## AVAILABLE RECORDS:
----------------

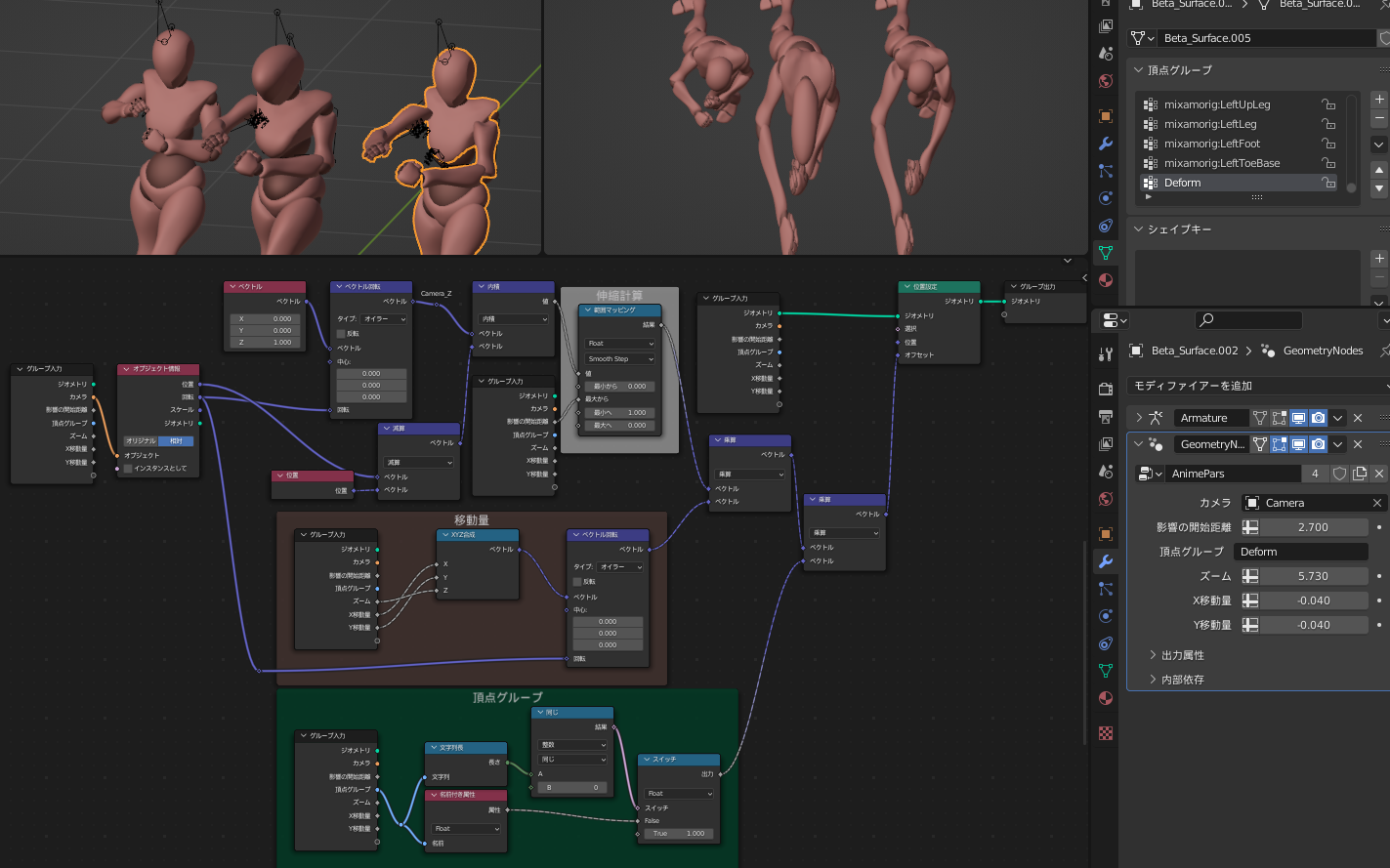The height and width of the screenshot is (868, 1390).
Task: Click the properties search field
Action: click(x=1248, y=319)
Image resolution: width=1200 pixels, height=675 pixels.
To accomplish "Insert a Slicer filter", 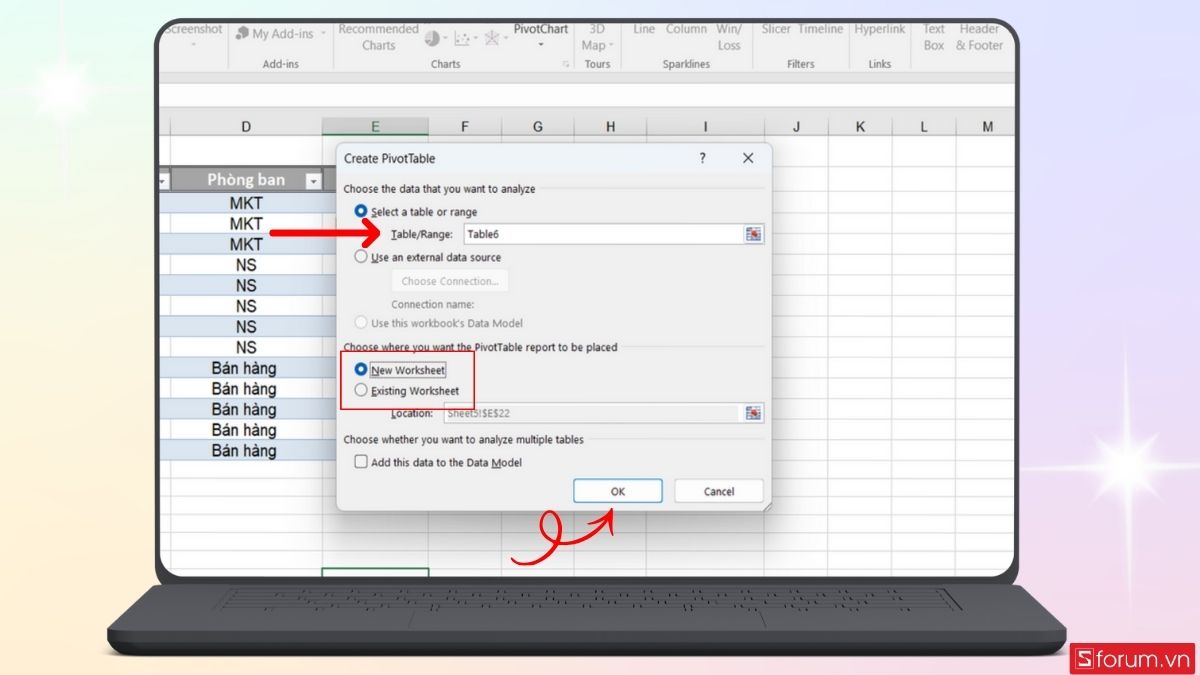I will point(776,29).
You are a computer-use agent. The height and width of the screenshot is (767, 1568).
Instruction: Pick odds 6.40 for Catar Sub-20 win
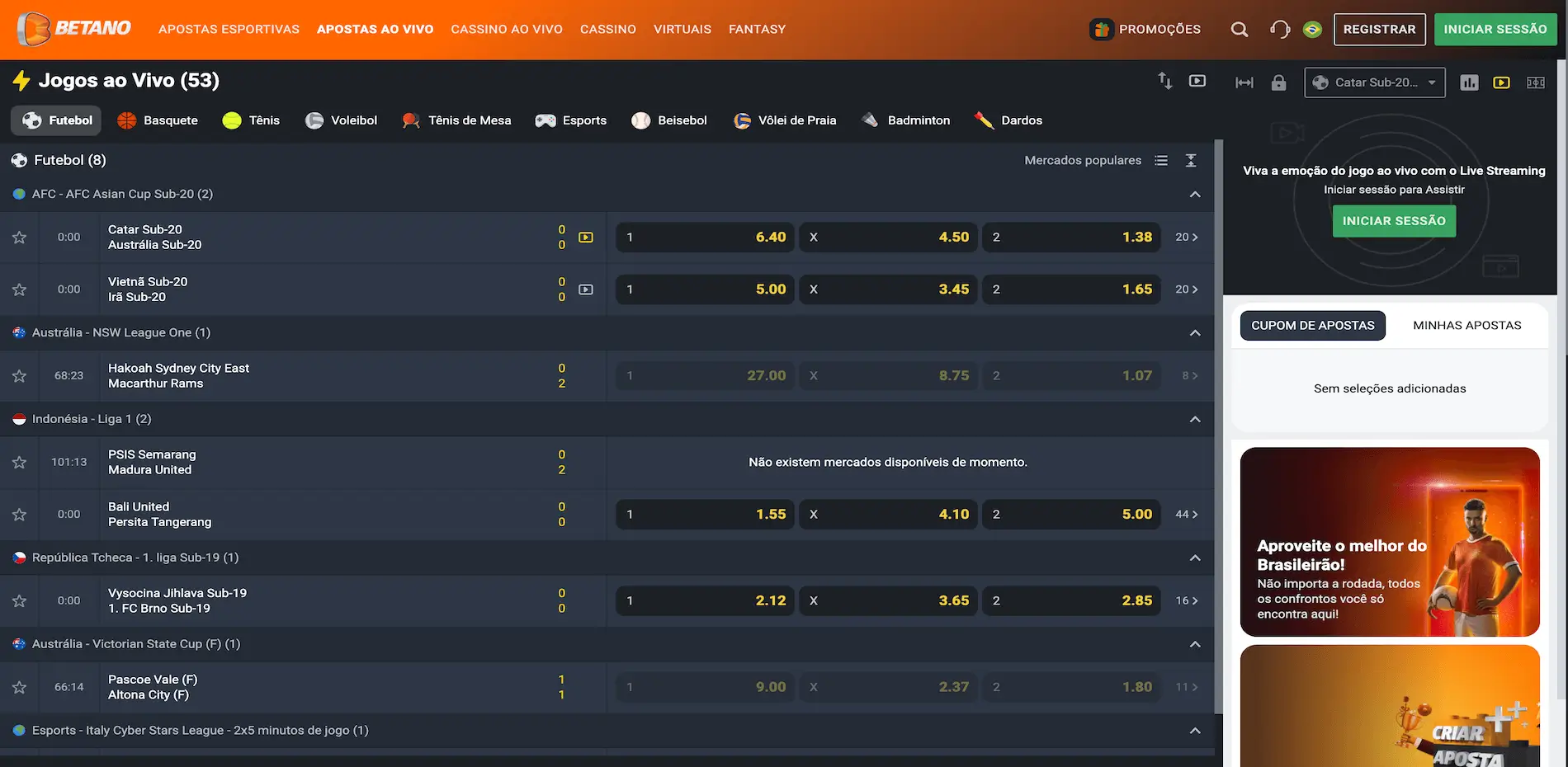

----------------

## ACTIVITY:
Pictures do not belong in the copy. Repeat exactly each line from the one with "You are a computer-use" through the end of the listing.

## YOUR RESPONSE:
You are a computer-use agent. The height and width of the screenshot is (767, 1568).
Instruction: Pick odds 6.40 for Catar Sub-20 win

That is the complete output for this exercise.